When reading from many possibly large files in a fashion similar to random access, it is usually the fastest and most efficient to use memory maps.

Although memory maps have many advantages, they represent a very limited system resource as every map uses one file descriptor, whose amount is limited per process. On 32 bit systems, the amount of memory you can have mapped at a time is naturally limited to theoretical 4GB of memory, which may not be enough for some applications.

Overview

Smmap wraps an interface around mmap and tracks the mapped files as well as the amount of clients who use it. If the system runs out of resources, or if a memory limit is reached, it will automatically unload unused maps to allow continued operation.

To allow processing large files even on 32 bit systems, it allows only portions of the file to be mapped. Once the user reads beyond the mapped region, smmap will automatically map the next required region, unloading unused regions using a LRU algorithm.

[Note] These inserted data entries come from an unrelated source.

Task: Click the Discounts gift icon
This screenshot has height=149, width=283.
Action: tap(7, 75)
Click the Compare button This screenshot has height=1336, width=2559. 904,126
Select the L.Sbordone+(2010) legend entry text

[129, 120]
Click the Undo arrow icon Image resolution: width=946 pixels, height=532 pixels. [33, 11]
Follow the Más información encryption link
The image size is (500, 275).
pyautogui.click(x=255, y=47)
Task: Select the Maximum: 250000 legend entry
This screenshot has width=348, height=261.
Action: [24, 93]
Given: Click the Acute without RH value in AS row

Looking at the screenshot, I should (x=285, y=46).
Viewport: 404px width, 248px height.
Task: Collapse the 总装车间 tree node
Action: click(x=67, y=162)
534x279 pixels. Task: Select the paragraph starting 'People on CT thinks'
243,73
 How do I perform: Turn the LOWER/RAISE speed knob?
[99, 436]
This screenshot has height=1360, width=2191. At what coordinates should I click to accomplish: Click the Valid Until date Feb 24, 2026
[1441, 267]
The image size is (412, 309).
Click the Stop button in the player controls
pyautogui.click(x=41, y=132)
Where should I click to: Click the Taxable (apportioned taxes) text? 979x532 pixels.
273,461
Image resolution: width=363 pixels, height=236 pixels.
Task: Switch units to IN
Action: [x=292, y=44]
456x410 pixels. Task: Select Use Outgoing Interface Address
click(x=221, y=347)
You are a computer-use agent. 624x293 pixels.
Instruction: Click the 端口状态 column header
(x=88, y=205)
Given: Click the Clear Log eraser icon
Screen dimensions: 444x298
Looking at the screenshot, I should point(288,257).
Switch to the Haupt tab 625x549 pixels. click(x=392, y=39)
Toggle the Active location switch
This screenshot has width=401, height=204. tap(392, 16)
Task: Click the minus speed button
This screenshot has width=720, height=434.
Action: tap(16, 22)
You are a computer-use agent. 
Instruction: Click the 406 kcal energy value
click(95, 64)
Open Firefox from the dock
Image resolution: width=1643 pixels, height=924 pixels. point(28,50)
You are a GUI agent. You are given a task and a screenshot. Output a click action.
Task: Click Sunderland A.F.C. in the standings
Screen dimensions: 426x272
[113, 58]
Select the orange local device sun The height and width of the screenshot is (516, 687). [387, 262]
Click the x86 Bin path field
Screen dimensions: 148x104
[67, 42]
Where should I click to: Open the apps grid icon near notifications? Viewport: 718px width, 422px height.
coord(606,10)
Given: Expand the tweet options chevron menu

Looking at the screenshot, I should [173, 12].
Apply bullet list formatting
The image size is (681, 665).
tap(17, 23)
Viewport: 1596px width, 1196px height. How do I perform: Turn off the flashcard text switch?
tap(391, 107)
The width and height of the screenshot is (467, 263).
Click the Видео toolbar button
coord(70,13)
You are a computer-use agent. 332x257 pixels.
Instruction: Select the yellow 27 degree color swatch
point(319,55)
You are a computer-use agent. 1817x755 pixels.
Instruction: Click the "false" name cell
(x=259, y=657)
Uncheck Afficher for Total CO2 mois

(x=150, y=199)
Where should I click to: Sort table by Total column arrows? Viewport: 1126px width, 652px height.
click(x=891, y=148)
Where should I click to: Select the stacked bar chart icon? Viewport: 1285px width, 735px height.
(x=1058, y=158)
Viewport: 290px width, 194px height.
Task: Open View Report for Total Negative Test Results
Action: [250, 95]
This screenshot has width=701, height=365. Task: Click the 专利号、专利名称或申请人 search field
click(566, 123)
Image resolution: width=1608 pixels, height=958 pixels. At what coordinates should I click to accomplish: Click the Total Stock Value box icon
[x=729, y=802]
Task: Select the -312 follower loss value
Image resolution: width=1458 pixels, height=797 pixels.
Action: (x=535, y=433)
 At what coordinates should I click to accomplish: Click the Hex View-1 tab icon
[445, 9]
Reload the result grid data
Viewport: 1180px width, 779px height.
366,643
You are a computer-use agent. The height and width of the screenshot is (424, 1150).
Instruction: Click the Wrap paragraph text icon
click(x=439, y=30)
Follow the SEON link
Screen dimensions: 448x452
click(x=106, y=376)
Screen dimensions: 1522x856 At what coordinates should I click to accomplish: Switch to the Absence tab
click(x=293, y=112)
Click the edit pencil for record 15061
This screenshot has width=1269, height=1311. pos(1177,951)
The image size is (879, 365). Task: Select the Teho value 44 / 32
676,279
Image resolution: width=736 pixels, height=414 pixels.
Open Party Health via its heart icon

The interface also works around the missing offset parameter in python implementations up to python 2.5.

Although the library can be used most efficiently with its native interface, a Buffer implementation is provided to hide these details behind a simple string-like interface.

For performance critical 64 bit applications, a simplified version of memory mapping is provided which always maps the whole file, but still provides the benefit of unloading unused mappings on demand.

Prerequisites

  • Python 2.4, 2.5 or 2.6
  • OSX, Windows or Linux

The package was tested on all of the previously mentioned configurations.

Limitations

  • The memory access is read-only by design.
  • In python below 2.6, memory maps will be created in compatibility mode which works, but creates inefficient memory mappings as they always start at offset 0.
  • It wasn’t tested on python 2.7 and 3.x.

Installing smmap

Its easiest to install smmap using the easy_install or pip program, which is part of the setuptools or pip respectively:

$ easy_install smmap
# or
$ pip install smmap

As the command will install smmap in your respective python distribution, you will most likely need root permissions to authorize the required changes.

If you have downloaded the source archive, the package can be installed by running the setup.py script:

$ python setup.py install

It is advised to have a look at the Usage Guide for a brief introduction on the different database implementations.

License Information

smmap is licensed under the New BSD License.